> **Problem requirements**
Once you reach the line containing "Task: Return to" in the data below, restate each line word for word up to and including the one containing "Click the scissors".

START Records shown

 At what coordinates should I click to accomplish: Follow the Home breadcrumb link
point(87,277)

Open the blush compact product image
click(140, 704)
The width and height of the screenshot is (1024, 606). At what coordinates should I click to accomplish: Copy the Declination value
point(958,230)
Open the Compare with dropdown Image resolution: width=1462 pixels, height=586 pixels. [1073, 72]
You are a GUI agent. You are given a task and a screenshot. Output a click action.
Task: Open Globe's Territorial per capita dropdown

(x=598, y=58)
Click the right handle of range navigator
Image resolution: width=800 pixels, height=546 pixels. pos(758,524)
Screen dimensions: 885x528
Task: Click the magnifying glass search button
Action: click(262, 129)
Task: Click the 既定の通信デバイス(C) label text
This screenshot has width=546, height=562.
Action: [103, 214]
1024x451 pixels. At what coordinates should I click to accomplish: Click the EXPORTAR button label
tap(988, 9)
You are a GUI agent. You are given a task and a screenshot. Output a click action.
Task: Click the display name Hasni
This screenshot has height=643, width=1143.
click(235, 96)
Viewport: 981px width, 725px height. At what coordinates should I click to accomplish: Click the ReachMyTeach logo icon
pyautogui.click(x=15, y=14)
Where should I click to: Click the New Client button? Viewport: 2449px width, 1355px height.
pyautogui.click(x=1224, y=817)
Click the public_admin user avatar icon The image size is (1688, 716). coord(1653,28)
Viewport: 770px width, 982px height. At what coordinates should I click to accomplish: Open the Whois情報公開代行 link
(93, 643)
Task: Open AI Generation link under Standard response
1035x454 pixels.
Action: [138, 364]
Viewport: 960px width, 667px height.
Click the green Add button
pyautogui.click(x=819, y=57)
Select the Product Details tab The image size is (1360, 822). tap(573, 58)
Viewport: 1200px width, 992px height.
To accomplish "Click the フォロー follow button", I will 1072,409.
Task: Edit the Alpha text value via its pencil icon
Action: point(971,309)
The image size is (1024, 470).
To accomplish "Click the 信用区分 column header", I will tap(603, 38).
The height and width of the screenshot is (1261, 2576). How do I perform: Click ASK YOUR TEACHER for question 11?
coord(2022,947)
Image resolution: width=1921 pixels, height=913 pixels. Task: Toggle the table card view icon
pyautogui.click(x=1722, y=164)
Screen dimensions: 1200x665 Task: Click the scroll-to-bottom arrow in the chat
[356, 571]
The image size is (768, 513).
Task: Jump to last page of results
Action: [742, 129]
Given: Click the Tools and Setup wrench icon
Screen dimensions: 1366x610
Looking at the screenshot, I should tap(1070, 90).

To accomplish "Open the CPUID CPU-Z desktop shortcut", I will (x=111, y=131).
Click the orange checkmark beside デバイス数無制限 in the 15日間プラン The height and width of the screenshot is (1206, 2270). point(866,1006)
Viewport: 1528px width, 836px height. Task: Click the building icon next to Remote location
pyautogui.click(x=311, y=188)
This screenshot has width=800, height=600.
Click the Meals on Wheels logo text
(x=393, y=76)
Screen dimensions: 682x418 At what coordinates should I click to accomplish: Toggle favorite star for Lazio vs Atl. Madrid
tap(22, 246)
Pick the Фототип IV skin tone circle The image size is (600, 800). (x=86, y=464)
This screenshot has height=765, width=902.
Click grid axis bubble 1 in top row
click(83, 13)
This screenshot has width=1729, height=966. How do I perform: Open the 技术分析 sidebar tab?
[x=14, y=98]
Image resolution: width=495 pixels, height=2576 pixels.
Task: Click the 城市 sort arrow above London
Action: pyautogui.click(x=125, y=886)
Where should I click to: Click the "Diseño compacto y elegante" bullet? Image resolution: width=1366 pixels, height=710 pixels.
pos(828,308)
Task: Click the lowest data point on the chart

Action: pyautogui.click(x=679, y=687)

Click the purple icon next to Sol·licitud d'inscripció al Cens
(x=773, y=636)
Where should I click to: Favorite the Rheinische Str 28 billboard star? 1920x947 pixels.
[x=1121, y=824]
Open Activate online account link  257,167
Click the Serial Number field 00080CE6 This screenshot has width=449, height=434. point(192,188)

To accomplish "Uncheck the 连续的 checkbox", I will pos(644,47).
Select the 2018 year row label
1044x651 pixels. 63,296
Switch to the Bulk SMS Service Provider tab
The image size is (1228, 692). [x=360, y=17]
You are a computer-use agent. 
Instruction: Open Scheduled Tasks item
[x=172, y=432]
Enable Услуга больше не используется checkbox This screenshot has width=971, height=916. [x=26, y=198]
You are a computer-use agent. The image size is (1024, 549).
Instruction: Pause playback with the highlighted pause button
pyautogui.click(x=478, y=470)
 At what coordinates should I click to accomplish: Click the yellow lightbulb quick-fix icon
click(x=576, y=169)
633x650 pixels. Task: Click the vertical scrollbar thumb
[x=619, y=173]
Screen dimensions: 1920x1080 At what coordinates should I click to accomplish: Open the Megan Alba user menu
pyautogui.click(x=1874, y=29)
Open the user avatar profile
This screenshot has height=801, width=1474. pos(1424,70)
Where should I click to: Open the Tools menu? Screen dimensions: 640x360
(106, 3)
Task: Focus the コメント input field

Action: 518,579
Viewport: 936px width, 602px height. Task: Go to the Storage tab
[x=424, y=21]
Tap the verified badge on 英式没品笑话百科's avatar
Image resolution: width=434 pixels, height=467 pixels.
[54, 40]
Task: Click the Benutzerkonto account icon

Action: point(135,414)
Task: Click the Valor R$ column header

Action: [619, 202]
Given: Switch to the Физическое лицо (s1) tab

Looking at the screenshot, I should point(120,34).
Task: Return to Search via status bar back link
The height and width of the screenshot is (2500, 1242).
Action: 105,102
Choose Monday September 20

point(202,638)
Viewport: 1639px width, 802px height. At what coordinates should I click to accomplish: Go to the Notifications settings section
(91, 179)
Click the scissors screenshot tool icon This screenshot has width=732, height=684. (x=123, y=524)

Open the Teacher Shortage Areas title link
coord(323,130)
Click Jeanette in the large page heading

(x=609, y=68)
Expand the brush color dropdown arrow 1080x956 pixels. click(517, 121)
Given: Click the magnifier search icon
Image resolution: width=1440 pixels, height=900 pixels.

END Records shown

> **Solution to this task**
Task: Return to Search via status bar back link
The height and width of the screenshot is (2500, 1242).
Action: 105,102
Choose Monday September 20

point(202,638)
Viewport: 1639px width, 802px height. At what coordinates should I click to accomplish: Go to the Notifications settings section
(91, 179)
Click the scissors screenshot tool icon This screenshot has width=732, height=684. (x=123, y=524)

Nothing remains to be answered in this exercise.